Рядовой человек, вошедший в это дискурсивное поле, живет в двух плоскостях, которых не разграничивает, – собственной повседневности и заимствованного слова. Дорога, которую новый интеллигент проторил пусть и с помощью всеведующих клише, но самостоятельно, дается читателю путем машинальной инкорпорации текстуальных фрагментов (школьного заучивания, цитат, слоганов и т.д.). Трудно сказать, что здесь играет большую роль, – сила мифа, вера в слово, или знание, что его использование сулит преимущества, но факт остается фактом: когда приходит более рафинированное поколение культурных деятелей, оно сталкивается с необоримым дискурсом, который некогда создали "новые" интеллигенты и усвоили "низы". Отсюда начинается новый виток взаимного недовольства "личности" и "массы" и попыток совмещения их дискурсивных практик. Особенно мучительна ситуация, когда бывший "новый интеллигент" сам перестает вмещаться в созданное им "прецедентное поле". Так случится и с Т., десятилетиями нарабатывавшим уже не только интеллигентность – интеллектуализм. В этом качестве он не понадобится не издателям, ни читателям. Но на его похороны съедутся поклонники его давних книг – сельские учителя, десятилетиями писавшие ему письма, ни одно из которых не осталось без ответа: так он понимал долг интеллигента.

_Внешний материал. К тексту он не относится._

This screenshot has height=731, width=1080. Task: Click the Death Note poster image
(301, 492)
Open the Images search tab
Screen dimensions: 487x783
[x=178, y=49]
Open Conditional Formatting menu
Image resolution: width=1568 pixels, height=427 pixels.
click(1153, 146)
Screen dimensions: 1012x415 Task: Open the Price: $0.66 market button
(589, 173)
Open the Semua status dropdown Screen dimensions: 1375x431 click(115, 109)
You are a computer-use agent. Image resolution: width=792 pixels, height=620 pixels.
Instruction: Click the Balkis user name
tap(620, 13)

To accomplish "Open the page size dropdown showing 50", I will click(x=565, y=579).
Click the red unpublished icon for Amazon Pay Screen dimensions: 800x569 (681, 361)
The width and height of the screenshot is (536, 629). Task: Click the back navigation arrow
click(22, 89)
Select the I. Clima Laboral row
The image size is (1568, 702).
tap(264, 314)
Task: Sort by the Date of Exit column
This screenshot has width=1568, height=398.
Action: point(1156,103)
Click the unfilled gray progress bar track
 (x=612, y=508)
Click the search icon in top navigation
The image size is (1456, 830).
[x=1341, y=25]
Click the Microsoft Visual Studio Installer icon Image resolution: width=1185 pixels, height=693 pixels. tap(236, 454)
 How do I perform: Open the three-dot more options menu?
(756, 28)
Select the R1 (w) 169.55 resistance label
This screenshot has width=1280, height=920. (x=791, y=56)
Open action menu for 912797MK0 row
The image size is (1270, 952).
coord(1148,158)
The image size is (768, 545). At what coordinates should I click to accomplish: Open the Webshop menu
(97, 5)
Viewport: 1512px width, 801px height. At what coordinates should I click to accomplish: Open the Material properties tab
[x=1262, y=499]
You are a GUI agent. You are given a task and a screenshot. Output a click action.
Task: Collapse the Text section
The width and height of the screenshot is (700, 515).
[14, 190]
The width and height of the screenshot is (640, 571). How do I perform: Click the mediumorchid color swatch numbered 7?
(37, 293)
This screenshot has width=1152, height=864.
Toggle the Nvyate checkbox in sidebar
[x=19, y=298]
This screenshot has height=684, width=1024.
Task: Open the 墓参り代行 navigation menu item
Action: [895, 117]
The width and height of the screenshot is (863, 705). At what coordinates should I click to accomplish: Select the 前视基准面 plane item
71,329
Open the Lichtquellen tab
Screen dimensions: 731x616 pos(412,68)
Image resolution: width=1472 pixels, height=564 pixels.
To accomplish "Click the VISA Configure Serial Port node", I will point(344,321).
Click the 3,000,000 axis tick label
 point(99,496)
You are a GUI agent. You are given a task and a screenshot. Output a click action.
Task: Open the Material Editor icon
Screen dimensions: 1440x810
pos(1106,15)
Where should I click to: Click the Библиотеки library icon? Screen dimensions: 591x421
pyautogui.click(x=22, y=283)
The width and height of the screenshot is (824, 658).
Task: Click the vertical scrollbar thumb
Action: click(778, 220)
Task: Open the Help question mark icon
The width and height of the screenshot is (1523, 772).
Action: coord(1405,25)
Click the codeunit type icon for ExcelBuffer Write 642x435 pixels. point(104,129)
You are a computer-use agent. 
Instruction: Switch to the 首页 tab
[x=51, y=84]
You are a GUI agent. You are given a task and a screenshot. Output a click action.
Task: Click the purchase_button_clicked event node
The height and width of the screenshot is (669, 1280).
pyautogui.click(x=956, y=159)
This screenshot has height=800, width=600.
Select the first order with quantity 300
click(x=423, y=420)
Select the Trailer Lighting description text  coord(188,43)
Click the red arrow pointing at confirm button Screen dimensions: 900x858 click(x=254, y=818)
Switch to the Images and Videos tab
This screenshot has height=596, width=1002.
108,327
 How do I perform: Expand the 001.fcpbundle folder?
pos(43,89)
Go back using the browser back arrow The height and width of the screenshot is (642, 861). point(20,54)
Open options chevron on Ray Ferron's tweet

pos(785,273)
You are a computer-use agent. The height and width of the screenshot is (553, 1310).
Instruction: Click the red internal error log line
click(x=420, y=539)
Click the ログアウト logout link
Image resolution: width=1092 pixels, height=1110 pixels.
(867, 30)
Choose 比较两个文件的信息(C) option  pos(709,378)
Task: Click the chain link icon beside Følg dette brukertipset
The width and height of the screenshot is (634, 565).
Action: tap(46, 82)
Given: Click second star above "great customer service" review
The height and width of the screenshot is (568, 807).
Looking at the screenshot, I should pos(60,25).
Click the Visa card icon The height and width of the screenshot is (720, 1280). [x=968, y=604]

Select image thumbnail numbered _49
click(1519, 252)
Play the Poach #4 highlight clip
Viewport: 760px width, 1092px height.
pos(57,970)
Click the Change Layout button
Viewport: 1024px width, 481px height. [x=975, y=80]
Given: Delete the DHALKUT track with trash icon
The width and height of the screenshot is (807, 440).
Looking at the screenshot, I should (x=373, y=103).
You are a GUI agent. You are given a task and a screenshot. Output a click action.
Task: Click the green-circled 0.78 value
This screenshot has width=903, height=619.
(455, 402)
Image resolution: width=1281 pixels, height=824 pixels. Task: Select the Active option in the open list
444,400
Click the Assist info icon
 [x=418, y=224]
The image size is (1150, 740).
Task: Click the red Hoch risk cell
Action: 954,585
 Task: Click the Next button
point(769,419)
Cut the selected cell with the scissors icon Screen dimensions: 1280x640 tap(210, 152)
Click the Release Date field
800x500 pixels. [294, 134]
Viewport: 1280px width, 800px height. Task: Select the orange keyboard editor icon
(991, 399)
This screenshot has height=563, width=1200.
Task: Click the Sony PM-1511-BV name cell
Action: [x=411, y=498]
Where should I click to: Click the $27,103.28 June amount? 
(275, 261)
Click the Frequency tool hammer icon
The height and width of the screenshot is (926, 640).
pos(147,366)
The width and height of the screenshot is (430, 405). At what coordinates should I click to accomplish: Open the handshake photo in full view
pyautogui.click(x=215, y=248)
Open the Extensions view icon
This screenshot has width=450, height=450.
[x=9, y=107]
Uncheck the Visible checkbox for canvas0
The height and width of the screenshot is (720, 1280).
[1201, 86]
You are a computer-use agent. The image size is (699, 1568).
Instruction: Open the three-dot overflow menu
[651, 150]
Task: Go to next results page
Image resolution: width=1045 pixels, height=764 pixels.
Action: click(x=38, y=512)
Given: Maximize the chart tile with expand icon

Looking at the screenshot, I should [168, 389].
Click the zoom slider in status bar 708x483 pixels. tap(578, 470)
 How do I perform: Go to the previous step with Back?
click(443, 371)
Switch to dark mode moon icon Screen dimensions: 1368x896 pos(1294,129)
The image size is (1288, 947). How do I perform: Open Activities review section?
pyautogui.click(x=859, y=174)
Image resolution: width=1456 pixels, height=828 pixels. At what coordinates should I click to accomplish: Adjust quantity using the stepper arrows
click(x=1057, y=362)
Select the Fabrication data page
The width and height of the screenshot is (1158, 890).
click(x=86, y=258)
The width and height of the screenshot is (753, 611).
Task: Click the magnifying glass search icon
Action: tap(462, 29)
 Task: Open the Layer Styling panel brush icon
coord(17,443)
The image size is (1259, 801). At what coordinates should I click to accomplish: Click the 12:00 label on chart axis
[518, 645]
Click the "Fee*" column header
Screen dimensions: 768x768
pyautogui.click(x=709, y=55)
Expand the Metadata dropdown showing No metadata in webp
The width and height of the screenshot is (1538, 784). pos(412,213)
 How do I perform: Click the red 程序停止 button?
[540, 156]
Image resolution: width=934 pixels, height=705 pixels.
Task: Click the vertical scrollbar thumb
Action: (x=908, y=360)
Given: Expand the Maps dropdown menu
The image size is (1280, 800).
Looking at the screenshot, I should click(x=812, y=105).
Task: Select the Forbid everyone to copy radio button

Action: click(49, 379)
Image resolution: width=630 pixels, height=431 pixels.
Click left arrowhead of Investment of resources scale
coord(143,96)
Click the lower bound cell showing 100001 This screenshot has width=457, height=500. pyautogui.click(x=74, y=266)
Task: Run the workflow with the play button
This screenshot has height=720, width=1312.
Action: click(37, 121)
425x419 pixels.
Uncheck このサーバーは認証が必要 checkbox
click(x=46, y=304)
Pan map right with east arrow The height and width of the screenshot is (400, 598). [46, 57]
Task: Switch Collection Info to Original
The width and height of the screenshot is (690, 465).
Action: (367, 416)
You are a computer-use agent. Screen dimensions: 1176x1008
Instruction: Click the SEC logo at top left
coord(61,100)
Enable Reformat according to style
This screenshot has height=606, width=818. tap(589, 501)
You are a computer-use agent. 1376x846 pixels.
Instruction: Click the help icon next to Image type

Новоинтеллигентность – временное явление, подвижная структура. Эта процессуальность и приводит ее к закономерной гибели: новый интеллигент не может навсегда остаться "новым". Единственное, что он может, – расширить поле прецедентных текстов, осваивая чужие и добавляя к ним свои. Попутно он создает себя самого в качестве "предпосылки культуры"44 – со всеми идеологическими и идеалистическими искажениями, с "судьбой и грехами", мессианством и комплексом неполноценности, народничеством и космополитизмом – словом, в качестве интеллигента. Н.Н.Козлова пишет: "Сегодня в России и на Западе много пишут о кризисе интеллигенции… Это имеет свои основания, ибо привычные практики, то, что определяет их габитус, на глазах утрачивает смысл"45. Позволю себе не согласиться: не смысл, а социальную функцию "давания имен" – номинирования явлений, событий, пристрастий и реакций. За одним лишь исключением: интеллигент может дать имя себе.